Collection entries:
════════════════
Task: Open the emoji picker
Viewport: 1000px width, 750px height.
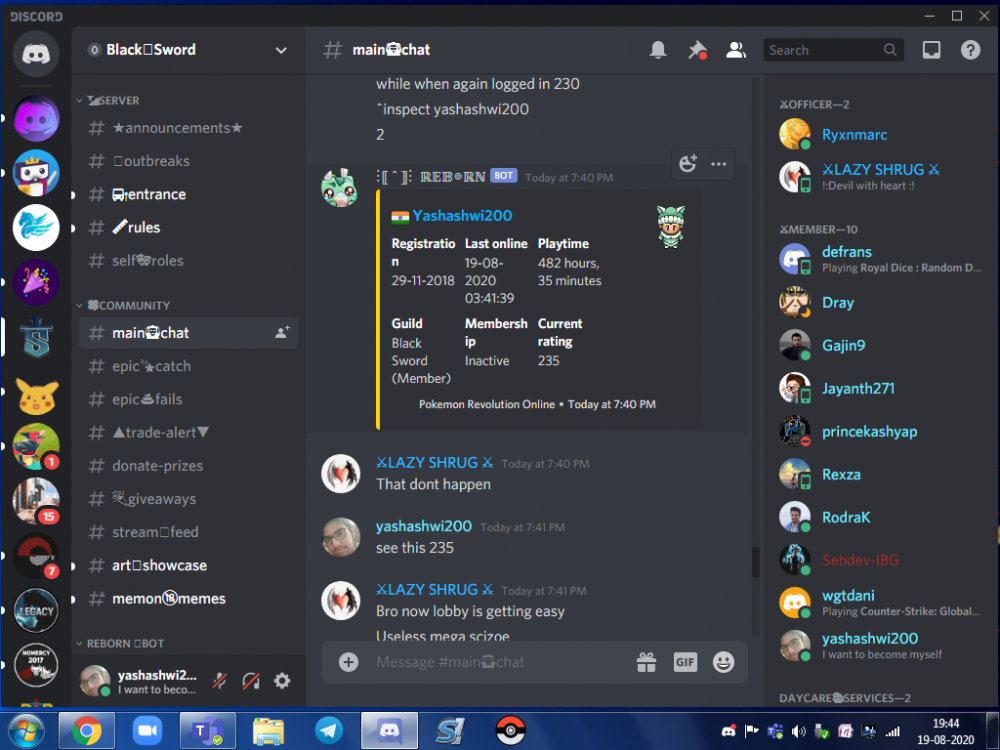Action: point(723,662)
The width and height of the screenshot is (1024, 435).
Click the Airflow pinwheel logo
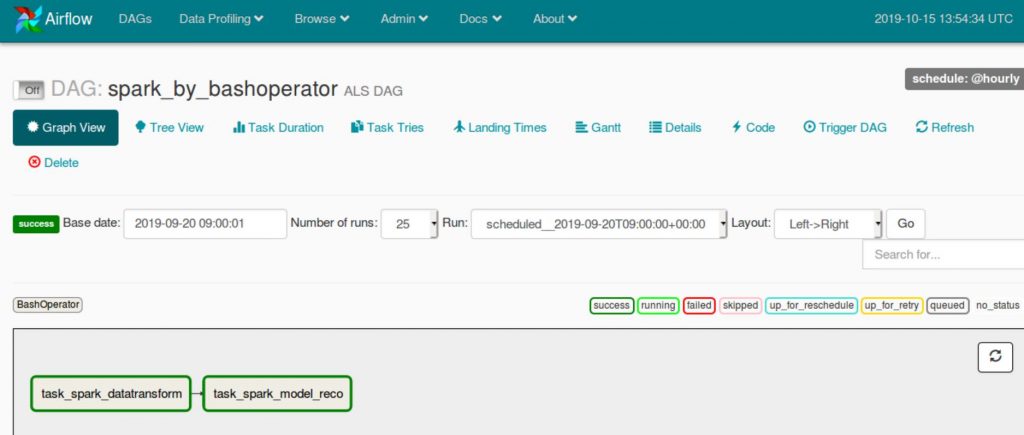[28, 19]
════════════════
▶ _WHAT YOU NEED TO DO_: Reproduce, with no pictures, the lines from the one containing "The width and" to the end of the records above, exactly and inclusively.

▶ _FINISHED EXERCISE_:
The width and height of the screenshot is (1024, 435).
Click the Airflow pinwheel logo
[28, 19]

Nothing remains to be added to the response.